++++ ページ本文
サンフランシスコに行く時はいつも小牧(名古屋)空港からポートランド経由の便を利用していた。

それまでに何十回と渡米していたが特に問題なく入国できていた。

ある時のこと。
退団が決まっていた中日ドラゴンズのパウエル選手が同じ飛行機に乗っていたのを覚えている。ドラゴンズの選手が何人か見送りに来ていた。

その時は知人がお店をオープンしたいとのことで初期在庫の買付けを頼まれていた。100万円分ほど。

自身の買付けだけの時は生活費プラス少しの現金だけ。
あとはクレジットカード。
預かった現金はそのままドルに交換。当時のレートは80円台だっと思う。
100万円分の札束はかなり分厚い。

事前に機内で入国カードを書く。
いつもと同じ感覚でYes・Noのチェックボックスにレ点を入れる。

"1万ドル以上持っていますか"
という項目にもいつものようにNoを。

約8時間のフライトを経てポートランドに到着。
イミグレで止められたことはなかった。

初めて「あっちへ行きなさい」と指を差される。
荷物検査だ。

その時にハッと気付いた。

直ぐに束になった分厚い札束を見つけられた。

「10,000ドル以上持参してないですか?」
きっとそうだろう。
ミリオンダラーが聞き取れた。
全て100ドル札なら目に付かなかったかもしれない。
50ドルや20ドル札が混ざったミリオンダラーの厚さは10cm弱はある。


ここはアメリカ。
「持っていない」と申告しておきながら「持っている」と言ったほうがよいのかやはり「持ってない」と言ったほうがよいのか。
はたまた間違えたと言うべきか。

ただそれを説明してやり合うほどの英語力はなかった。
短い時間の中でいろいろなことを考える。

テンパって出た言葉は「No」だった。
++++++++
# 実施課題:
a) 本文のうち、「100万円分の札束はかなり分厚い。」から「初めて「あっちへ行きなさい」と指を差される。」までの部分をすべて書き写してください。
b) 本文で「自身の買付けだけの時は」で始まる段落を、主な事実を残したまま箇条書きに書き直してください。
++++ データ行
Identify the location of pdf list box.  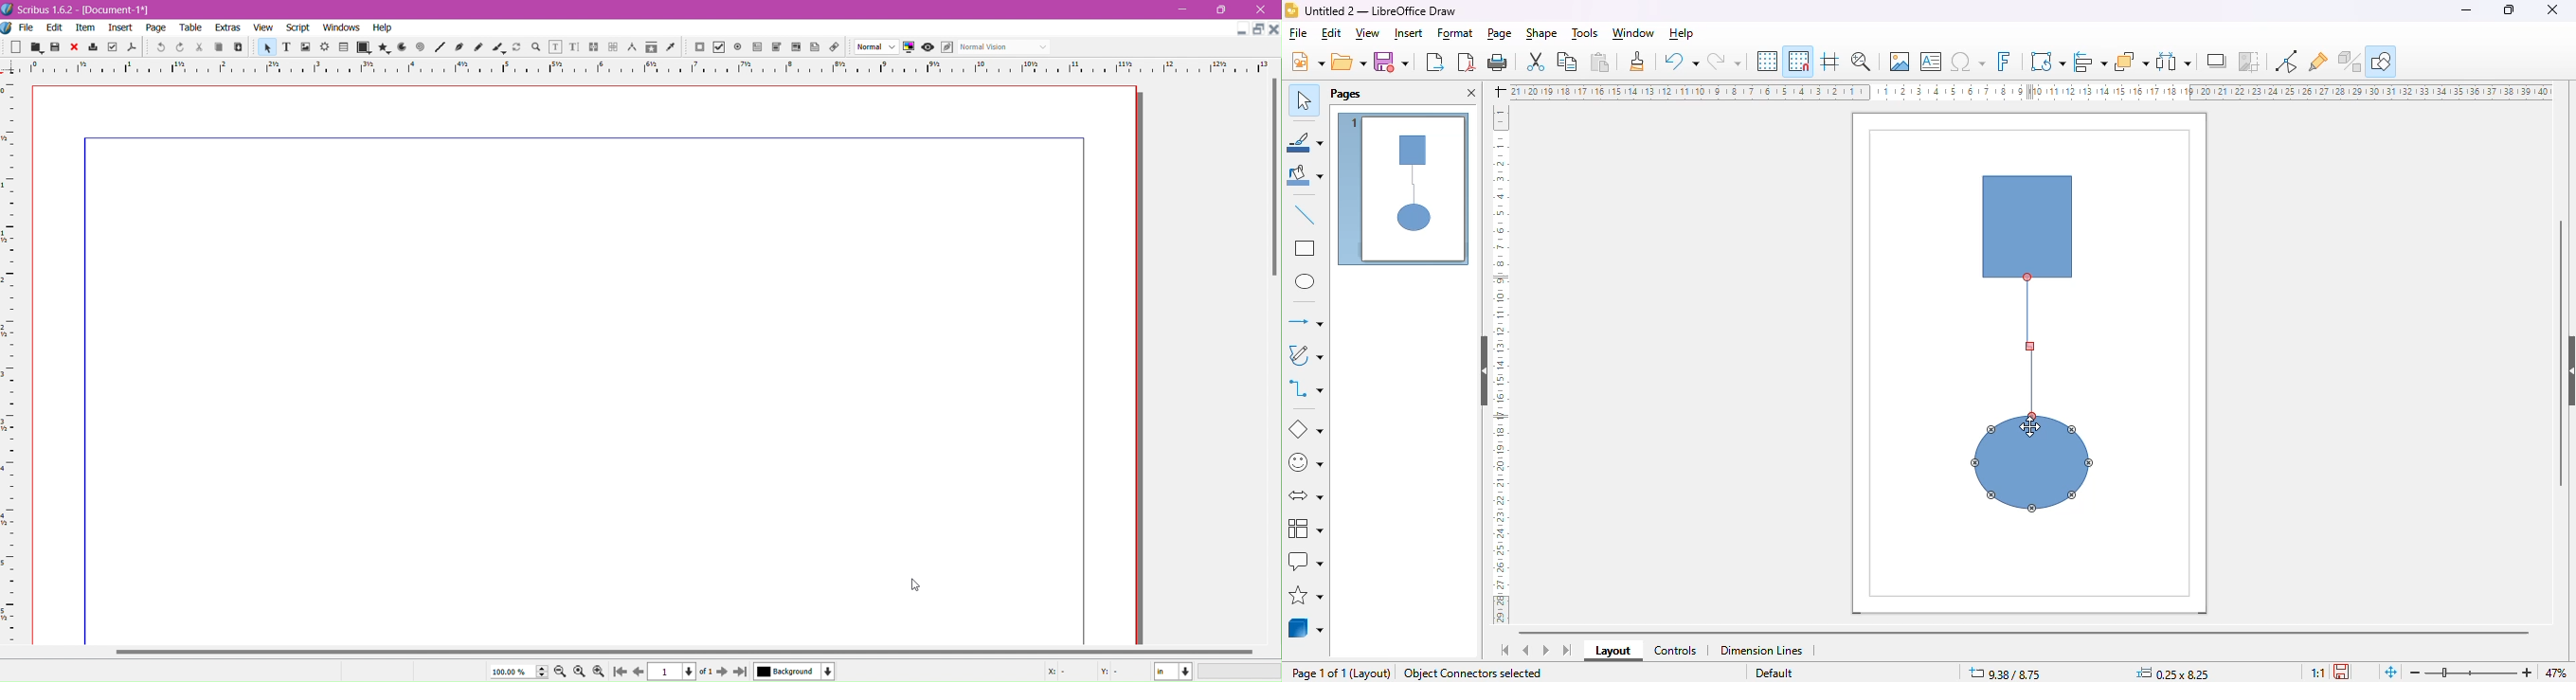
++++++++
# 課題の解答:
a)
100万円分の札束はかなり分厚い。

事前に機内で入国カードを書く。
いつもと同じ感覚でYes・Noのチェックボックスにレ点を入れる。

"1万ドル以上持っていますか"
という項目にもいつものようにNoを。

約8時間のフライトを経てポートランドに到着。
イミグレで止められたことはなかった。

初めて「あっちへ行きなさい」と指を差される。

b)
- 自身の買付けのみの場合は、生活費と少額の現金のほかはクレジットカードで済ませる。
- 預かった現金はそのままドルに両替した。
- 当時のレートは80円台だったと記憶している。
- 100万円分の札束はかなり分厚い。